◆ Try it ◆
Would you go through the records below and copy each line with the string "agent"?

[Stored records]

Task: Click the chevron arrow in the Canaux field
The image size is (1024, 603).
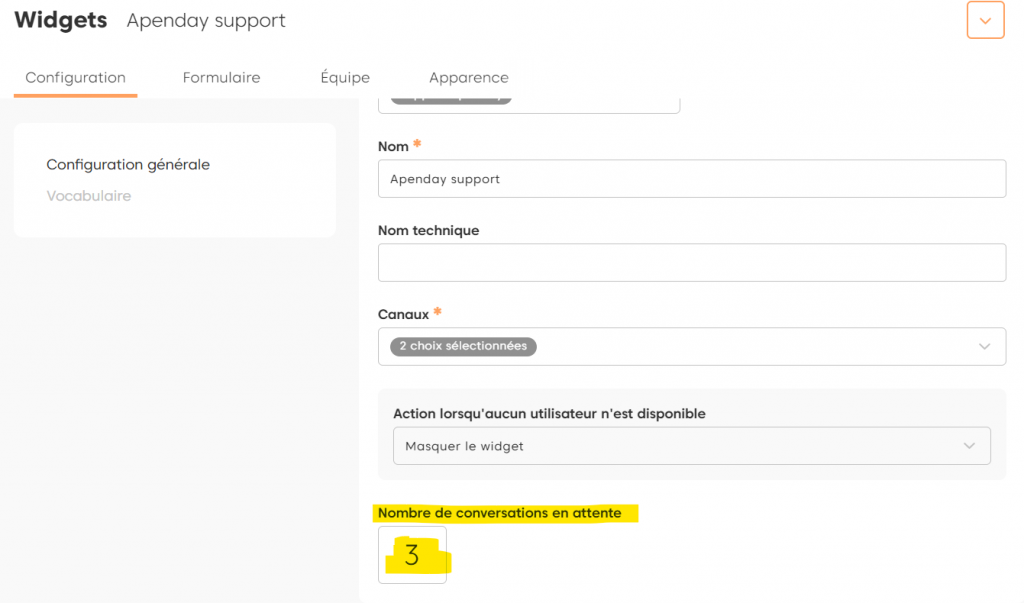Action: [985, 347]
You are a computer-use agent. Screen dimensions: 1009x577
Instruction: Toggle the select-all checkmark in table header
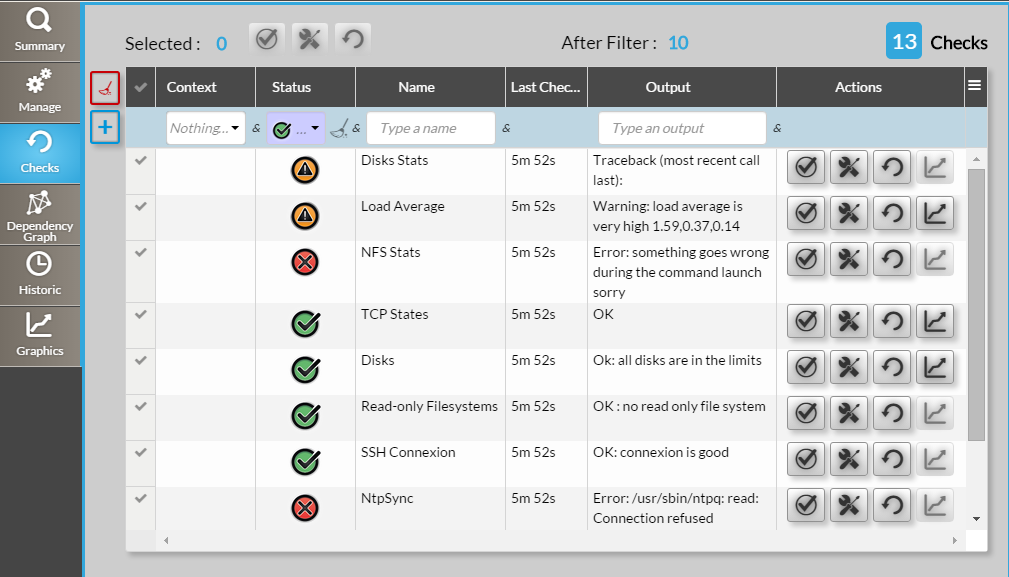(141, 87)
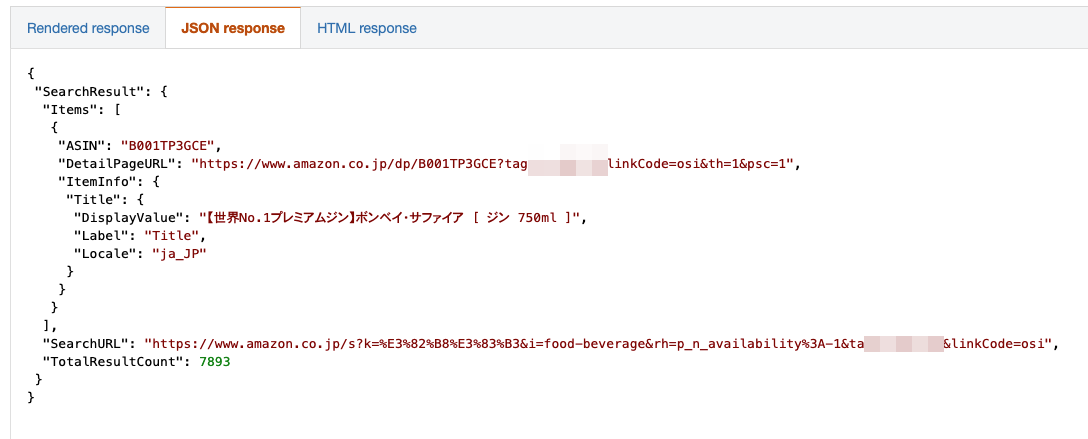Switch to the Rendered response tab

point(88,28)
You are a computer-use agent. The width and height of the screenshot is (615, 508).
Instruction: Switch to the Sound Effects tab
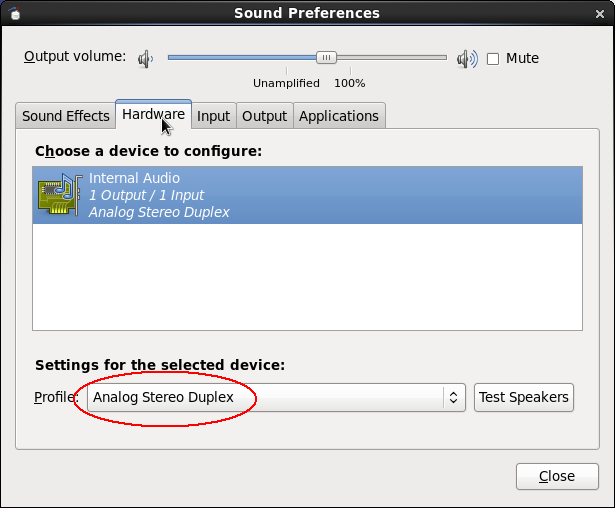point(66,116)
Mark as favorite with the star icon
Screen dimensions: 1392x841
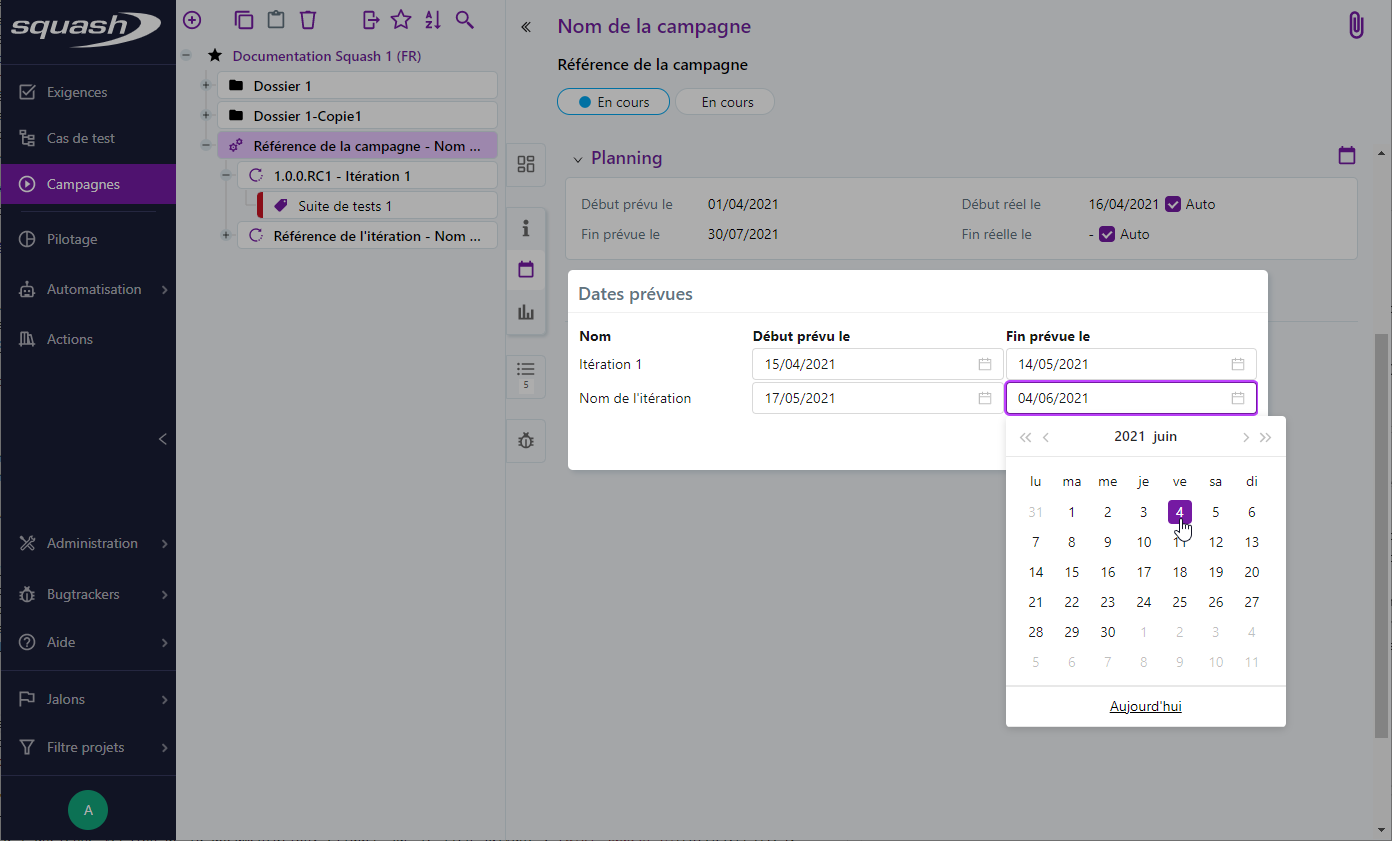click(x=400, y=19)
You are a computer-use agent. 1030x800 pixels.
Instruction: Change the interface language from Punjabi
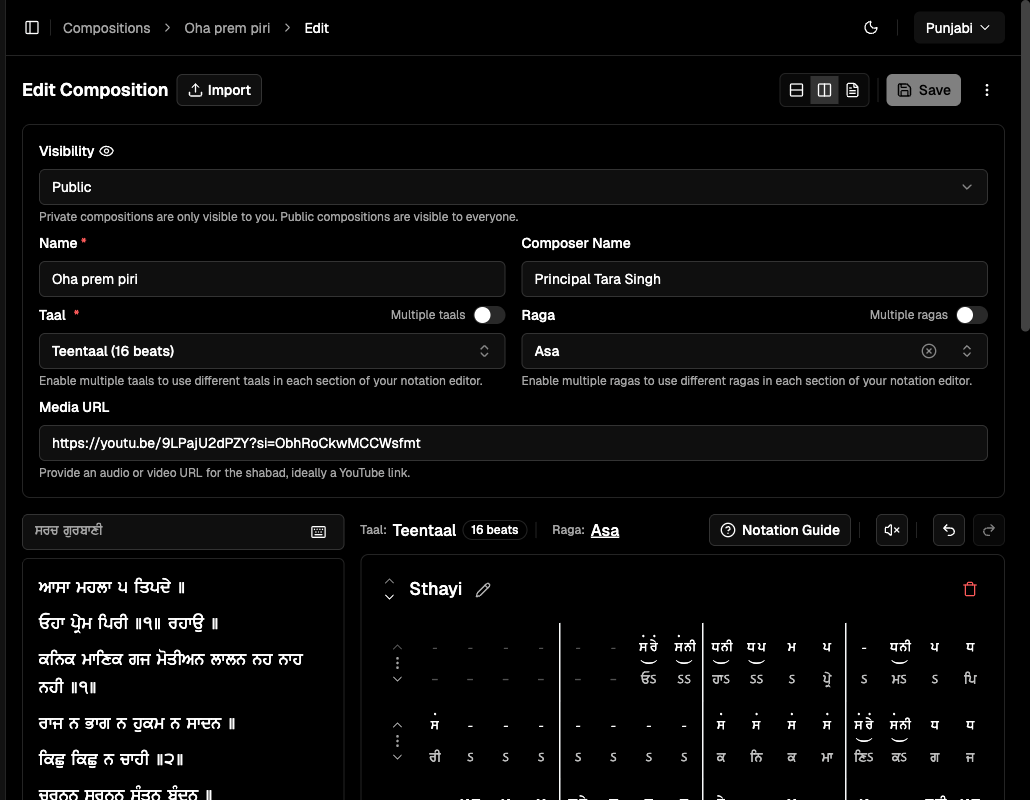click(958, 27)
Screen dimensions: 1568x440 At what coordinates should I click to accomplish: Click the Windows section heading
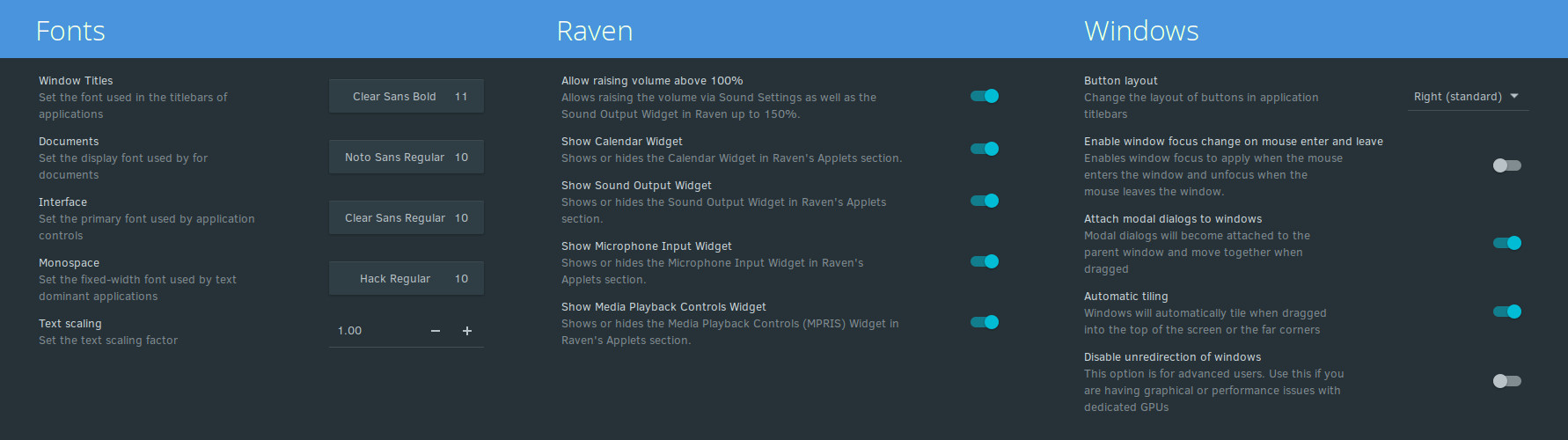(x=1140, y=31)
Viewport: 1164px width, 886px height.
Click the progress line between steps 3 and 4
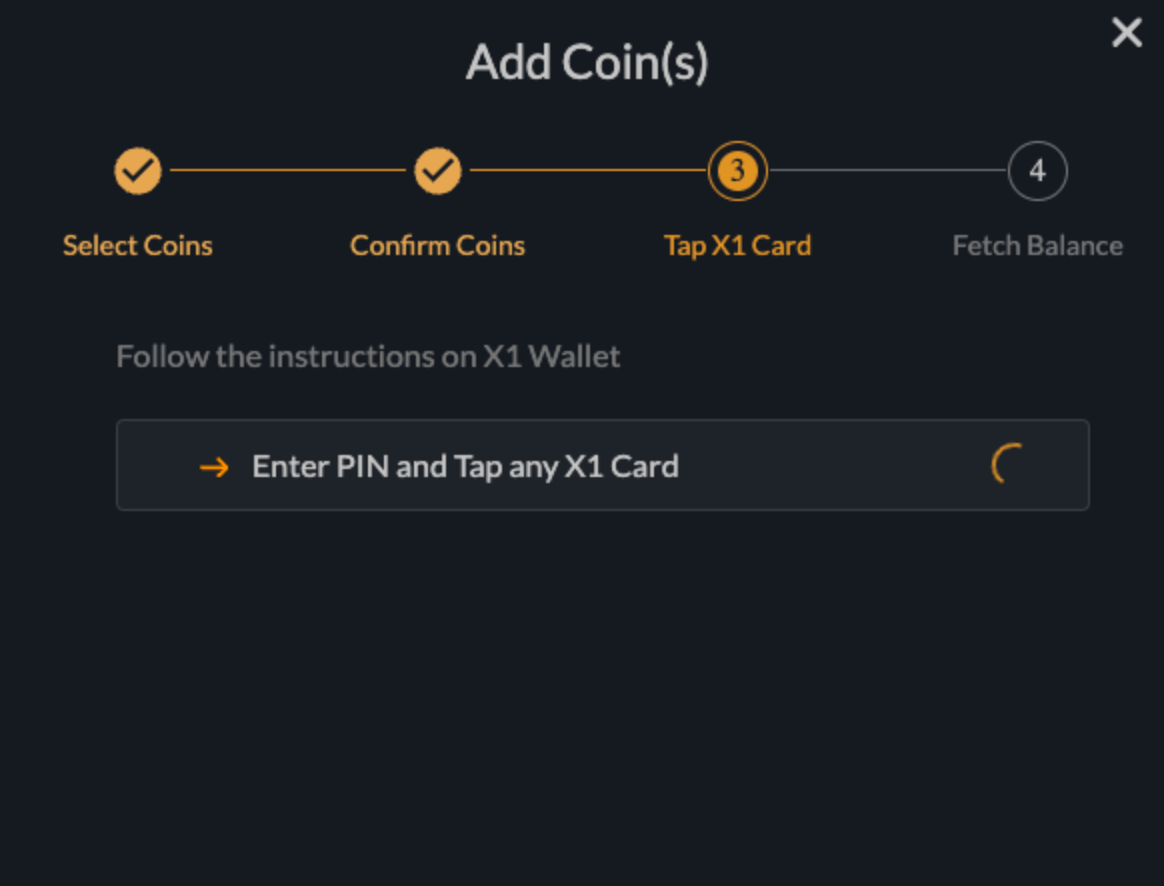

◆ Exercise output ◆
You are a computer-use agent. Screen dimensions: 1009x577
You are a computer-use agent. The width and height of the screenshot is (615, 508).
You are a computer-use agent. 1030x800 pixels.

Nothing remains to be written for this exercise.